• **Task requirements**:
Output every entry below exactly as it is written.

• **Exercise data**:
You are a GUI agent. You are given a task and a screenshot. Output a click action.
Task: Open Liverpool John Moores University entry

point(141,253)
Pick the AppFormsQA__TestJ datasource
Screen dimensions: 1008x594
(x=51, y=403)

• **Expected output**:
You are a GUI agent. You are given a task and a screenshot. Output a click action.
Task: Open Liverpool John Moores University entry

point(141,253)
Pick the AppFormsQA__TestJ datasource
Screen dimensions: 1008x594
(x=51, y=403)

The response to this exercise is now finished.